To Caro, her mother seems lighter since the fire, since leaving the house, as though
the luminous air of her new home, the sky over the park, the sun on the reservoir,
has penetrated her skin. Her mother has become happily unencumbered while she has
become happily encumbered.
Myra gives Caro the last platter to dry. She scrubs the sink and dries her hands on
the apron wrapped around her. For the first time, Caro notices the age spots on the
backs of her mother’s hands, patches of skin where the pigment is failing—the inevitability
of the day when she will touch her mother’s hands and they will be cold.
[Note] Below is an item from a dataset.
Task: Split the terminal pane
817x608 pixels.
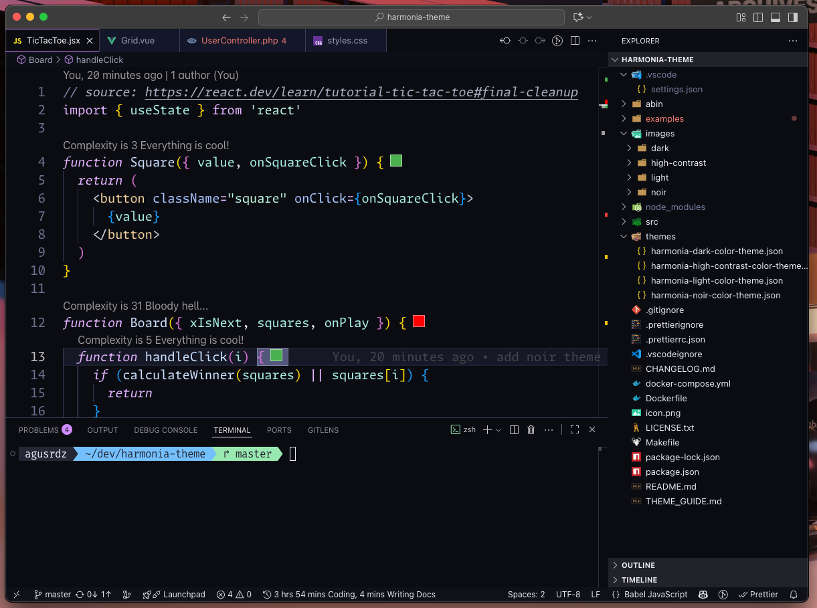Action: tap(514, 430)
She sets the platter on the counter and wraps her arms around her mother’s slender
torso. She rests her cheek on her mother’s breastbone. Over the last year, she has
seen crow’s-feet emanating from her own eyes, a heaviness under her chin, the telltale
signs of her own body’s slippage, her own decay.
Through their breathing, beyond it, Caro can hear her mother murmuring something like
there, there
, or perhaps it is that phrase,
lifeitsveryself
, murmured over and over like an incantation. She sees herself burying her mother—Adam
and Rachida and Omar and Talis and Chicky with her at the graveside, each of them
throwing a handful of dirt against the mahogany coffin. Then twenty-five more years
until it will be herself lowered into the earth. And who will be standing there to
kiss her forehead, to bid her farewell? It is hard to imagine Adam or Talis outlasting
her. Omar, yes, sad, of course, but not filled with grief. It will be Chicky who will
be grief-stricken. Chicky, tall and graceful, her hair dark and sleek, her long lashes
rimmed with tears, her slender arms, one of them still marked by fire.